The Intercollegiate Center for Classical Studies in Rome (ICCS) is an overseas study center located in Rome, Italy for undergraduate students in fields related to Classical Studies. It was first established in 1965 by ten American colleges and universities; by 2007 the number of member institutions had grown to 113. It is sometimes called the Centro, the Italian word for center.

==Structure==
Each member institution furnishes a "faculty representative" to the Centro; from these, four are elected by the institutional representatives to sit on a governing board called the Managing Committee, with a fifth member provided by Duke University, which provides administrative services to the ICCS. The Managing Committee elects its chair for a five-year term; the current chair is Professor Jeremy Hartnett of Wabash College. Until 1992, administrative services were provided by Stanford University. The Managing Committee hires a Professor in Charge (PIC) for each year, and three subordinate faculty members, who are responsible for instruction and are usually drawn from American colleges and universities. The Centro offers competitive admission to North American undergraduate students to study the Ancient City, Greek or Latin literature, Italian language, or (Renaissance and Baroque) Art History. A group of normally 36 undergraduate students are competitively selected as Centristi each semester.

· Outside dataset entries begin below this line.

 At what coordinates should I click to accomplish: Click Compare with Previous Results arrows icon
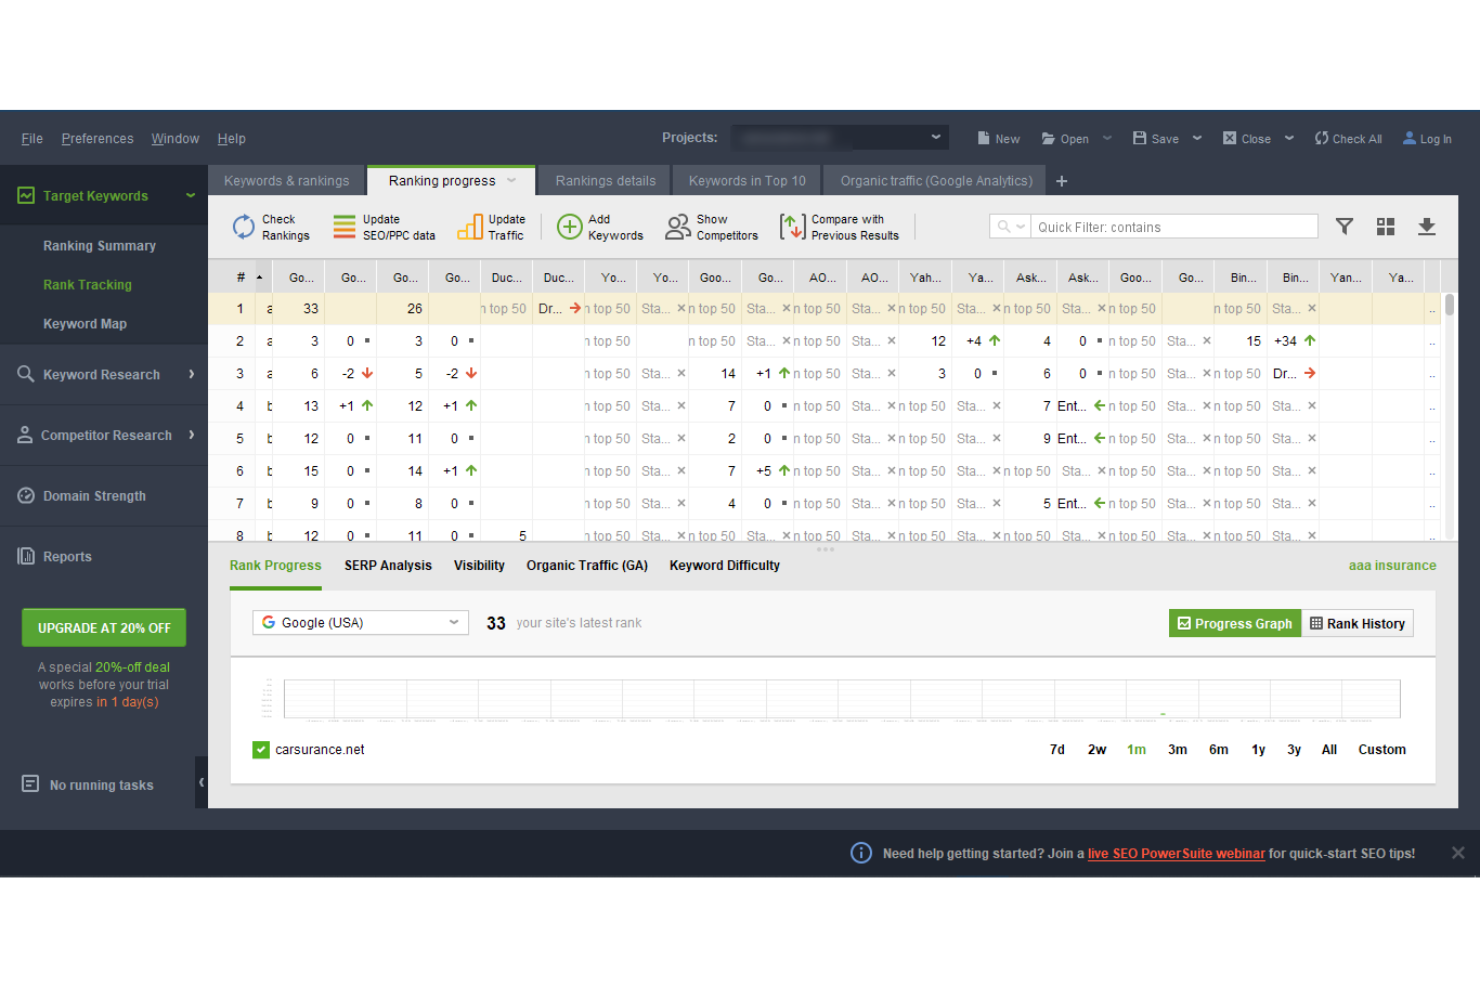(x=791, y=226)
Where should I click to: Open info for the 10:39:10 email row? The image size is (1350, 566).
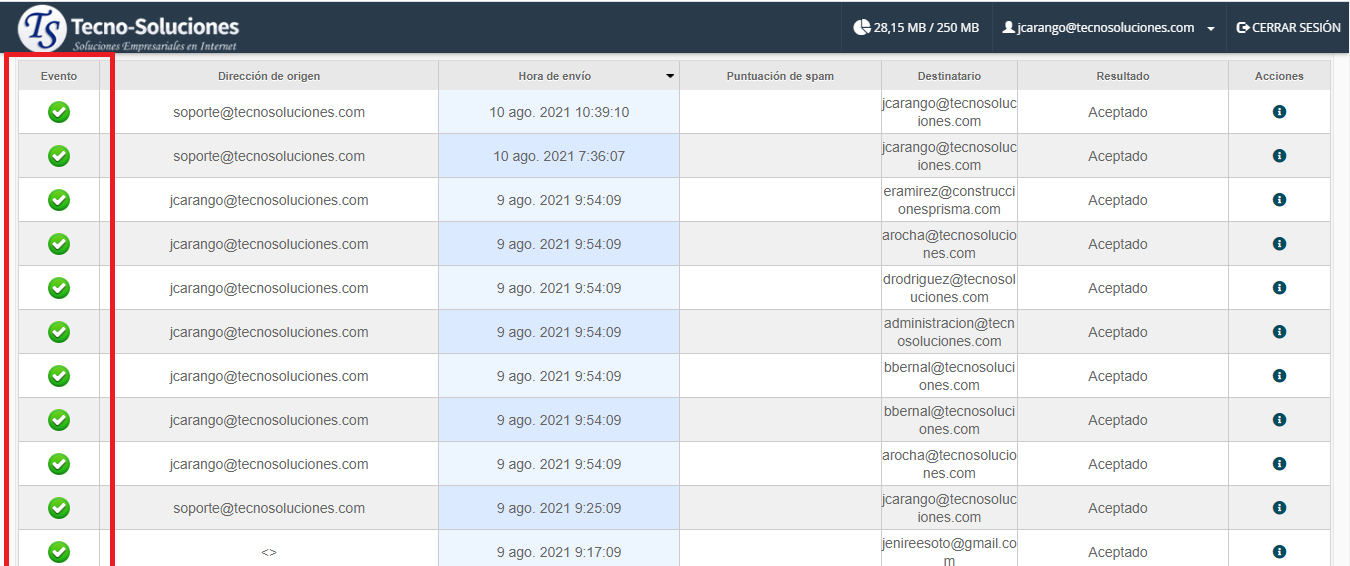[1279, 112]
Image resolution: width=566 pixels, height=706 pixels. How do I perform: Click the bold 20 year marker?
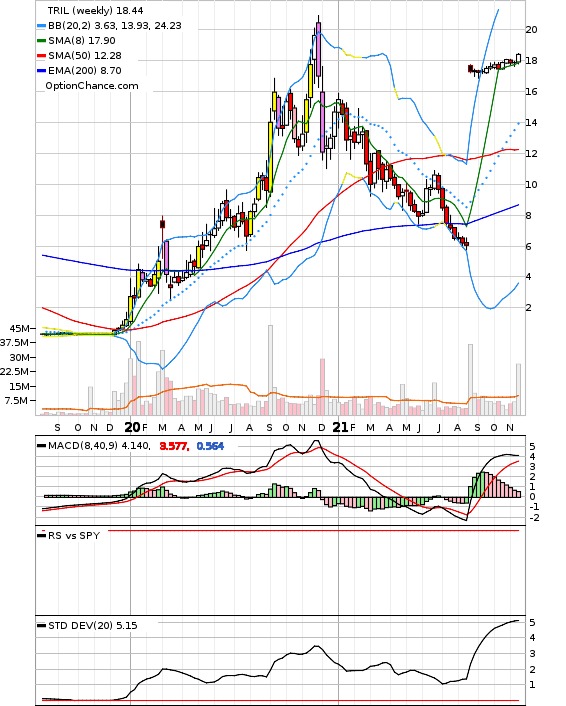point(132,427)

The Centro has received financial support from the Andrew W. Mellon Foundation, the Samuel H. Kress Foundation, the Corning Incorporated Foundation, the Danforth Foundation, the Old Dominion Foundation, the David and Lucille Packard Foundation, its consortium of colleges and universities, former students, and friends. One of its founders was the American Classicist Brooks Otis, in whose memory the center's library is named.

==Faculty==
Normally there are four faculty members at ICCS Rome: a senior 'Professor in Charge' (PIC), two junior professors (often an associate professor and an assistant professor), and a graduate student assistant, the 'Resident Instructor' (RI). The Professor in Charge is chosen by the Managing Committee and the remaining faculty are hired competitively at the annual meetings of the Archaeological Institute of America and the Society for Classical Studies in January. Faculty duties vary in accordance with the organizational plans of the PIC, but the course load is nominally two courses per semester except for the RI, who teaches a 1-1 load with additional resident supervisorial duties. The professors live in ICCS-rented apartments in the neighborhood, while the RI lives on the premises of the ICCS.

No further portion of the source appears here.